Supporters of existing child-support laws say the regulations are just and were written to apprehend dads skirting financial responsibility. If a few innocent men get dragged down with the hundreds of thousands who criminally skirt their responsibilities, that's the breaks.

"Do I think occasionally there are gross injustices?" asks Roberts. "Yes. But the law is a set of rules that works well most of the time. The law is not perfect. It's got to be the rules that work most of the time for most of the people."

Many well-intentioned laws create unintended consequences, considered a small price to pay in the name of a greater good. Most men apprehended for unpaid child support are the biological fathers. Only a small percentage are getting screwed. Nearly $18 billion is collected annually in child support. If men are not apprehended and made to pay, taxpayer-funded welfare agencies will be forced to make up the difference.
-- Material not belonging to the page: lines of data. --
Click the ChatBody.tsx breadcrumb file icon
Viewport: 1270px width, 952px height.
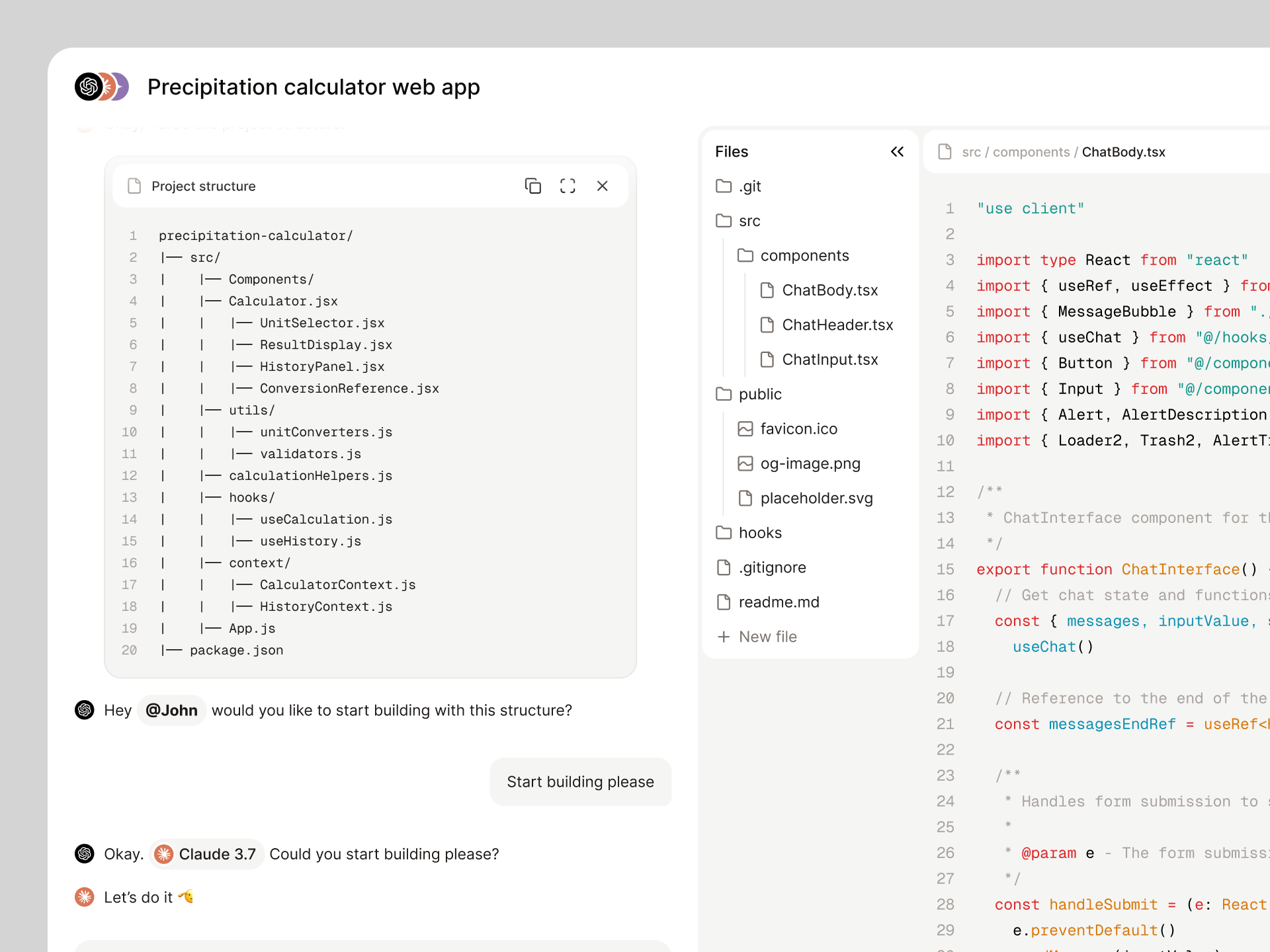945,152
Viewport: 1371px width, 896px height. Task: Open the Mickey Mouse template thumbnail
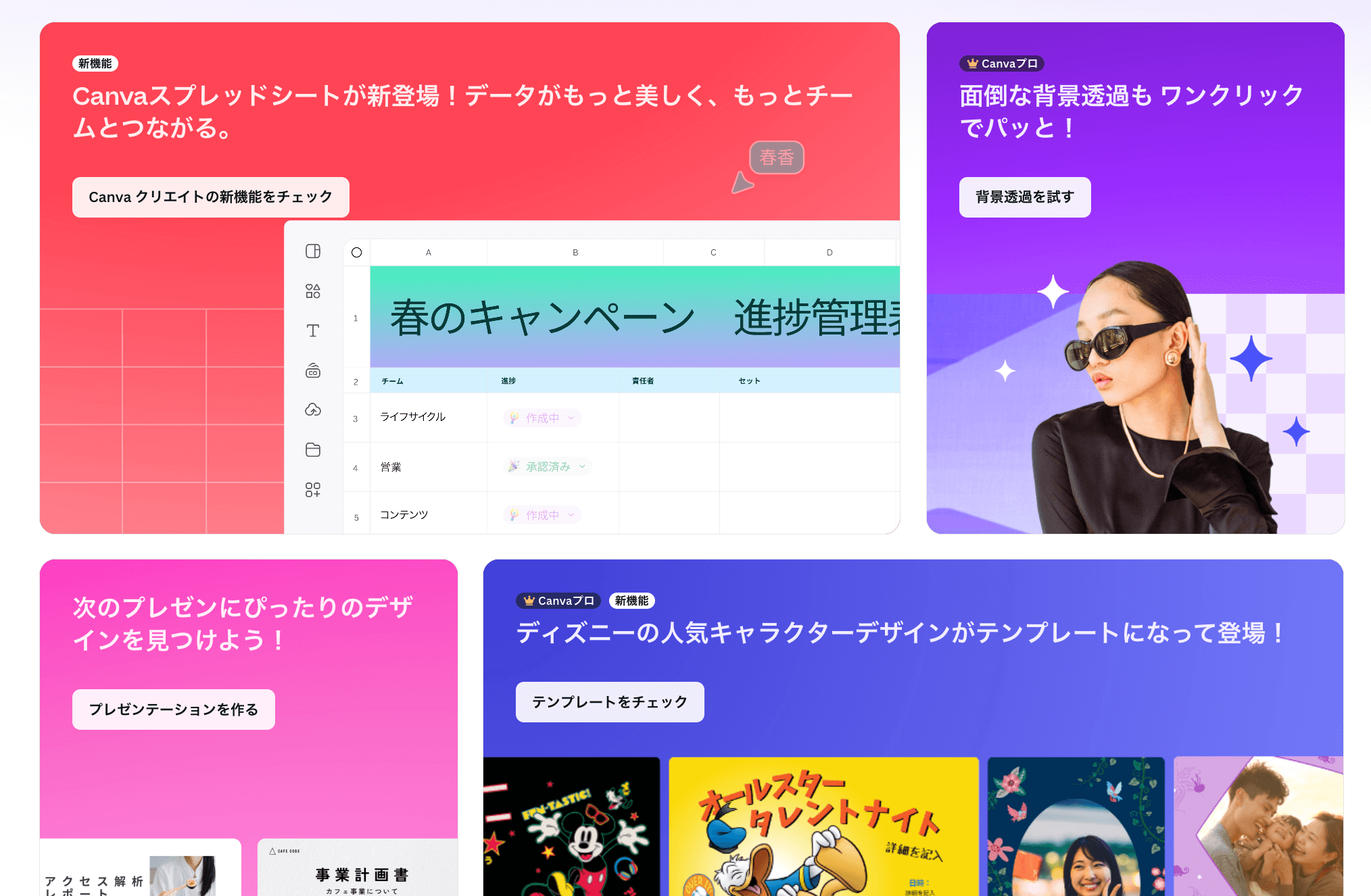tap(571, 828)
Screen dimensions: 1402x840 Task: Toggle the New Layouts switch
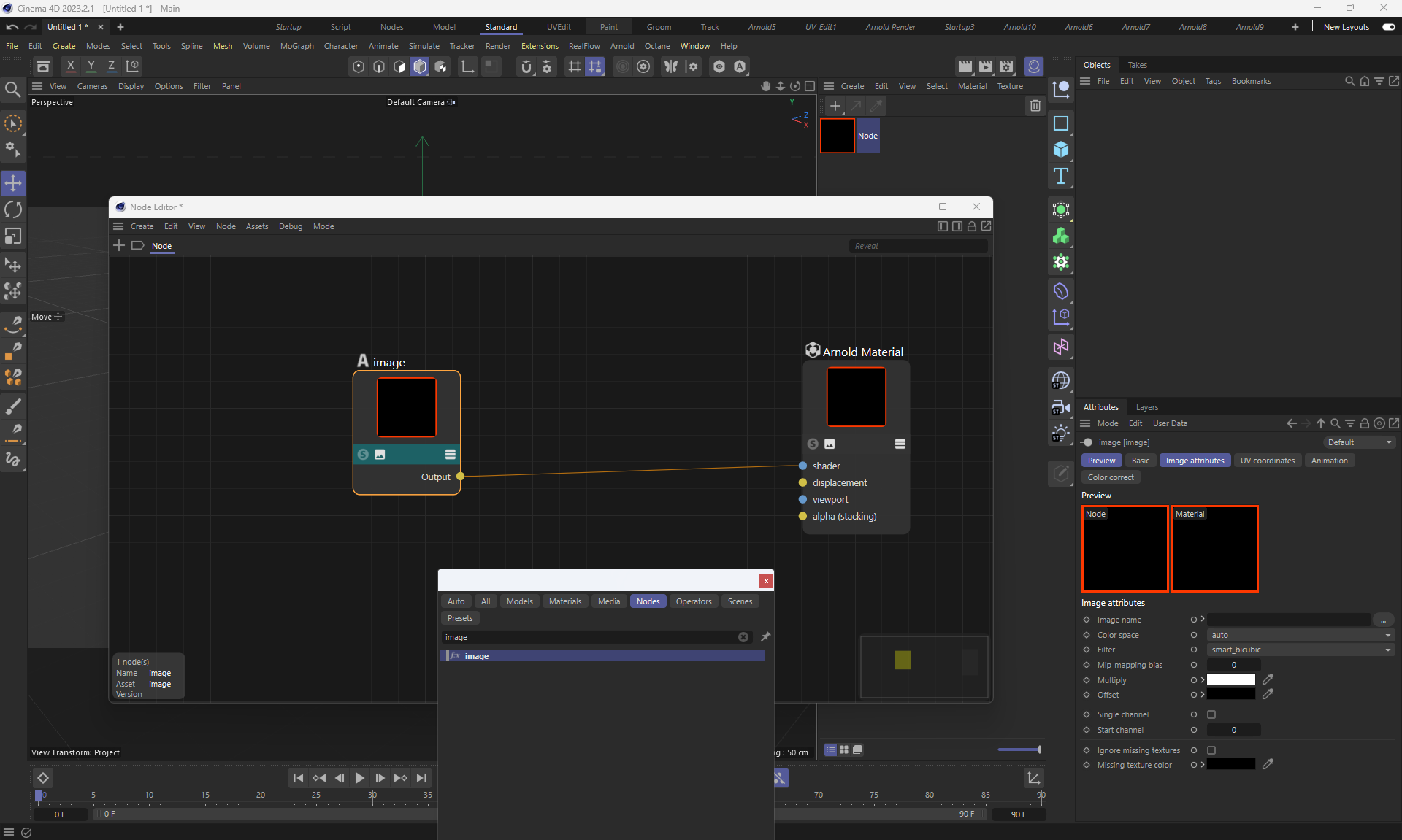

In 2000-2001, the California Child Support Program collected $1.9 billion, of which approximately 70 percent came from child-support orders--many of them wage garnishments--according to a 2004 Urban Institute report. Over all, some $271 million in child support is collected in California each year, which would not be paid without existing collection laws.

In addition to sparing taxpayers, child-enforcement laws have other redeeming qualities. A 2002 Urban Institute report maintains that fathers with a child-support order were more likely to visit and develop a relationship with their child.

But even those who righteously chant "pay up" cannot deny that the system is far from perfect. Of the money owed for child support in California, less than half is paid. Taxpayers bear the remaining burden of this unpaid debt.

In March 2000, 60 percent of noncustodial parents in California owed back debt of $14.4 billion, according to a 2002 CLASP report. The report blamed California's practice of charging 10 percent interest on unpaid support and requiring that interest be paid off before principal. The report further concluded that too much money was being asked of fathers who had little or no income. California has been harshly criticized for this 10 percent interest rate, which is more than 25 percent higher than a standard mortgage rate.

Glenn Sacks says charging interest only hurts a state's likelihood of collecting back debt. "Say there are two guys, Bob and Joe. Bob has a credit card with a $3,500 balance, and Joe has one with a $35,000 balance. Who's more likely to make payments?"

John Jones recalls the enormous bill he first received, compiling back payments from his alleged son's birth compounded with interest. "If they had said, 'We are going to start from this day forward,' I probably would have paid, but the back charges and interest made it an insurmountable obstacle."

Public policy reports have encouraged California state legislatures to take a realistic approach to solving the debt issue. While the state would obviously like to recoup as much possible, dumping this huge burden on the shoulders of the poor is not achieving this goal.

While not politically correct, another question also remains: What responsibility do the mothers have? It is the mother who writes the alleged father's name on the paper work. Is she at all culpable when DNA proves the opposite?

So far lawmakers haven't dared approach this issue with a 10-foot pole.

Jones will use AB 252 to obtain a paternity test. If DNA exonerates him, he could be freed from his back debt amounting to some $100,000. In the mean time, when the bills come in the mail, Jones admits he throws them in the trash. "If I ever win the lottery, I'll pay them off. Then I can have my life back," he says.